The researchers think the pelvis belonged to an H. erectus female who was in her early 20s when she died and stood around 4 feet 5 inches tall.

Until now, scientists had thought that H. erectus adults had tall, slender bodies, possibly as adaptations to living in a hot, tropical environment and for endurance running.

H. erectus females were assumed to have had narrow hips and relatively small birth canals that could allow the passage of only small-brained infants.

But such theories were largely based on measurements of the pelvis of "Turkana Boy," a 1.5-million-year-old juvenile male H. erectus fossil discovered in Kenya in 1984.

Experts have always considered pelvis reconstructions based on Turkana Boy rough drafts. Aside from the problems associated with extrapolating from male to female pelvis sizes, the Turkana Boy specimen was very fragmented.

"Unfortunately, the parts that are missing are crucial to the reconstruction," Simpson said.

Gorilla-like Differences

Dan Lieberman is an anthropologist at Harvard University who was also not involved in the study.

"This [new] pelvis is a nice addition to the fossil record," Lieberman said. But he added that the discovery "raises many more questions than it answers."

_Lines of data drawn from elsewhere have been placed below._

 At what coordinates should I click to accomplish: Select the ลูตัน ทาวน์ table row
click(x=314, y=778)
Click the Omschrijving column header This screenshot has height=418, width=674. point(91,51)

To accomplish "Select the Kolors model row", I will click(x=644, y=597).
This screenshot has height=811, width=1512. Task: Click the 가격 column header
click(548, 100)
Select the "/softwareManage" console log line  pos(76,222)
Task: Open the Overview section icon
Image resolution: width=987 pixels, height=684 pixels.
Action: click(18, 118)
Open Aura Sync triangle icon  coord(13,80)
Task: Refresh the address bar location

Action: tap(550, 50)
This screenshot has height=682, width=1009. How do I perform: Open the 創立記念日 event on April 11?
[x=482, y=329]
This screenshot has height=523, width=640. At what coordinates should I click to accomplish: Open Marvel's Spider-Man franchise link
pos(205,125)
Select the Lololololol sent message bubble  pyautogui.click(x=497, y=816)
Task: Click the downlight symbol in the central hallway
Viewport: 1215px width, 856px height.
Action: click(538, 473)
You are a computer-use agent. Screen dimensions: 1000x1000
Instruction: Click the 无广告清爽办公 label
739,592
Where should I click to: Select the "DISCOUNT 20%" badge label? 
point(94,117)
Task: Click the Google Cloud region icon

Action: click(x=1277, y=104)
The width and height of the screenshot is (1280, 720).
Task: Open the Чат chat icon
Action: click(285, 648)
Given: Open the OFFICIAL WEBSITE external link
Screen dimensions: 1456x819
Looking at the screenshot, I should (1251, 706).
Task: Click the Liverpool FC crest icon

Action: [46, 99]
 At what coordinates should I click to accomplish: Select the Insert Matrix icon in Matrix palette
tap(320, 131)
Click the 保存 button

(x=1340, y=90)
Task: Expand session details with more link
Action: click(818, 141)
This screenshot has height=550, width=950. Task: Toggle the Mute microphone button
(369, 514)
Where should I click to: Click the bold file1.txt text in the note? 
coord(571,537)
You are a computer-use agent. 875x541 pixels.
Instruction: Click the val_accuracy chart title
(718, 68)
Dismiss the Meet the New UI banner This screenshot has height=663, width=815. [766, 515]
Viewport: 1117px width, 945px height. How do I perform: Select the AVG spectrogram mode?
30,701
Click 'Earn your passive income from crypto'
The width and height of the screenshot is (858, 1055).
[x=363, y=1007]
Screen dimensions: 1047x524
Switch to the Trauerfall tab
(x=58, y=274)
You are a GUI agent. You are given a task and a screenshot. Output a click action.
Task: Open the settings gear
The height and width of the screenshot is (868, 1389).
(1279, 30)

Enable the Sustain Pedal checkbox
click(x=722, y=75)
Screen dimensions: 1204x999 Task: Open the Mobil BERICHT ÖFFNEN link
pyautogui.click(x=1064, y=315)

For example, it was known that H. erectus was probably sexually dimorphic, meaning males and females had different body sizes and shapes. The new fossil suggests the size difference may have been akin to that of gorillas, where males are much bigger than females—an idea Lieberman isn't sold on.

"For this pelvis to be a female H. erectus, then we need to accommodate really considerable sexual dimorphism with very tall and narrow males and very short and wide females," Lieberman said. "I need to be convinced."

There is also the question of how shorter and stouter H. erectus females would have managed to shed heat in the hot African climate.

Long, slim bodies shed heat better than short, stout bodies. A slender frame has more surface area relative to body volume, allowing sweat to cool the body more effectively.

"We know from many other skeletal features that H. erectus were active hominins in the midday sun in hot East Africa," Lieberman said. "If so, were males but not females adapted to heat?"

Chris Ruff, an anatomist at Johns Hopkins University who was not involved in the study, called the discovery a "landmark" that could set a new standard for how complete a hominin fossil can be.

But Ruff wonders if the pelvis might not have belonged to another hominin that lived at the same time as H. erectus.

"They state that only H. erectus remains have been found in this area for this time period, [but] there were other things around in East Africa, such as Homo habilis, which lived until 1.4 million years ago at least," he said.